Whilst Bangladesh has power plants sitting idle, some areas of the country are still poorly served with power, a situation that could be rectified with power grid investment to make better use of existing capacity.

Sri Lanka would also do well to re-focus its long-term power planning on renewable energy and grid investment. Wind and solar power plants are increasingly cheaper and can be built quickly and in modular phases to help better match with demand growth and avoid overcapacity. 

As such, the Sri Lankan President’s recent call for 70% of power generation to come from renewable energy sources (including large hydro) by 2030 makes sense. 

Technologies such as batteries and pumped hydro storage will be needed to allow higher reliance on renewable energy.
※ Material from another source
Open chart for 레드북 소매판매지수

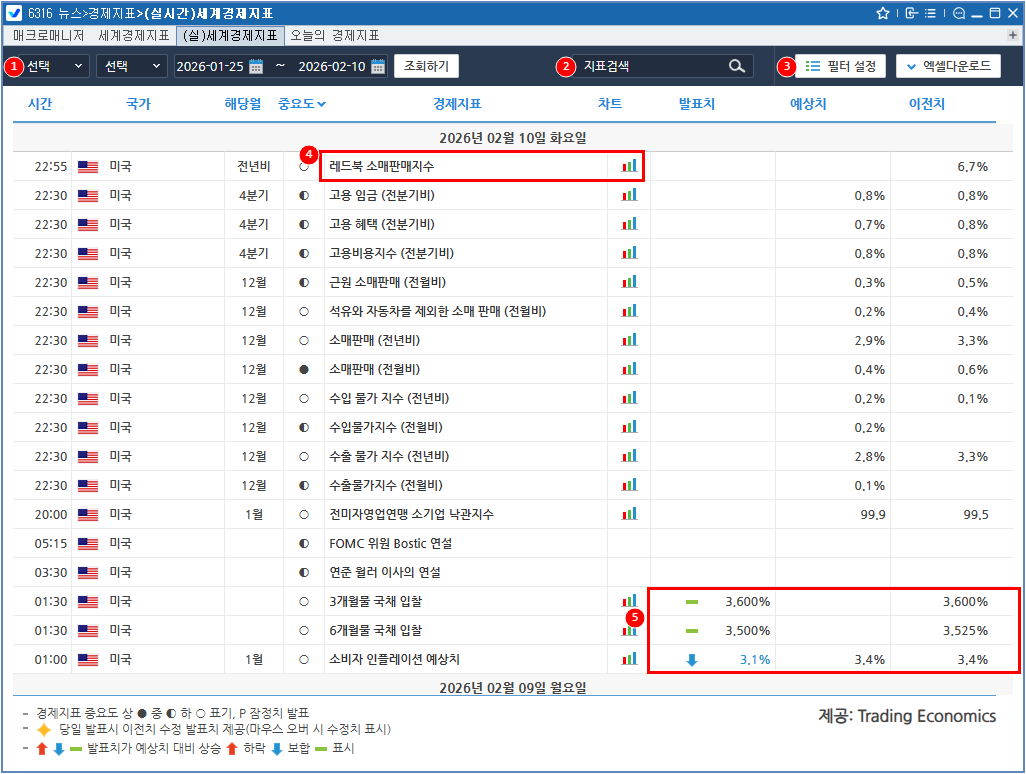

It is to CEB’s credit that it is already taking these technologies into account in its long-term planning. Interconnection with the Indian grid may also become more viable as ever lower cost wind and solar capacities increase.

Bangladesh has so far failed to make major progress with utility-scale renewable energy. Its most recent long-term power plan focused on coal- and LNG-fired power. Significantly, the power plan was written by Japanese power utility TEPCO with support from the Japan International Cooperation Agency (JICA). It can be no surprise that the plan recommended power technology of the type Japan is itself able to sell to Bangladesh.

JICA and TEPCO also prepared a power planning report for Sri Lanka in 2018 which is why no-one should be surprised at CEB’s focus on coal and LNG in its 2020 power plan. 

A historical tendency to over-estimate power demand growth

The New Energy and Industrial Technology Development Organisation (NEDO) has also carried out studies on suitable sites for coal power development in Sri Lanka. NEDO reports to Japan’s Ministry of Economy, Trade and Industry – the government department that continues to be keen to sell Japan’s coal and gas power technology to developing nations.

Sri Lanka would be better off ignoring the advice of vested interests and focusing on what is best for its own development. 

That should include learning from the mistakes of other Asian nations that are over-building fossil-fuelled power capacity and recognising the numerous benefits of the growing global trend towards cheap renewable energy.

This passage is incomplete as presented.